Poco a poco fueron construyendo su vida allí. Su casa nueva, su puesto en el mercado y el hijo subiendo y bajando cada día al centro de la ciudad para continuar en el mismo colegio: cuatro viajes como cuatro soles. A Teresa no le convencía cambiarlo a otro, en su opinión, era el mejor. El médico no había dicho en ningún momento que el colegio hubiera contribuido a su asma, así que no lo cambió y el chico se acostumbró. Y aquí también acertó.

 

Ese barrio les sentaba bien, Teresa estaba convencida de ello. La prueba era que al hijo se le veía feliz, más desde que había conocido a esa muchacha que vivía en una pensión cerca de la casa, con la que se casó siendo aún demasiado joven y con la que tenía una hija.
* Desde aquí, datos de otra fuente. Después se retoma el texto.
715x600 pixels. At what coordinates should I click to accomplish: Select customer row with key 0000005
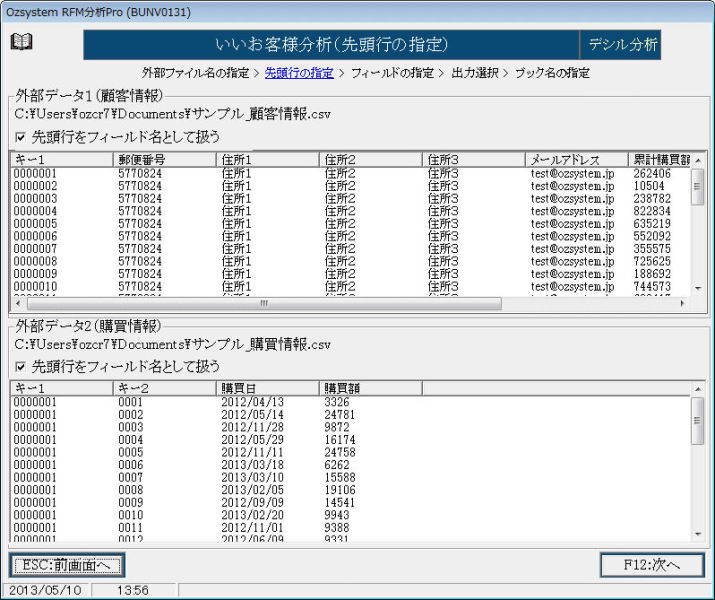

Esto, sin embargo, no salió tan bien como lo demás, se lamentaba Teresa. Ella ya no tomaba las decisiones y no le hizo caso el hijo cuando se atrevió a sugerirle que esperara un poco a casarse, que eran todavía jóvenes, que tenían toda la vida por delante.

 

—Mamá, la vida hay que vivirla cuando llega —insistía el hijo con tesón.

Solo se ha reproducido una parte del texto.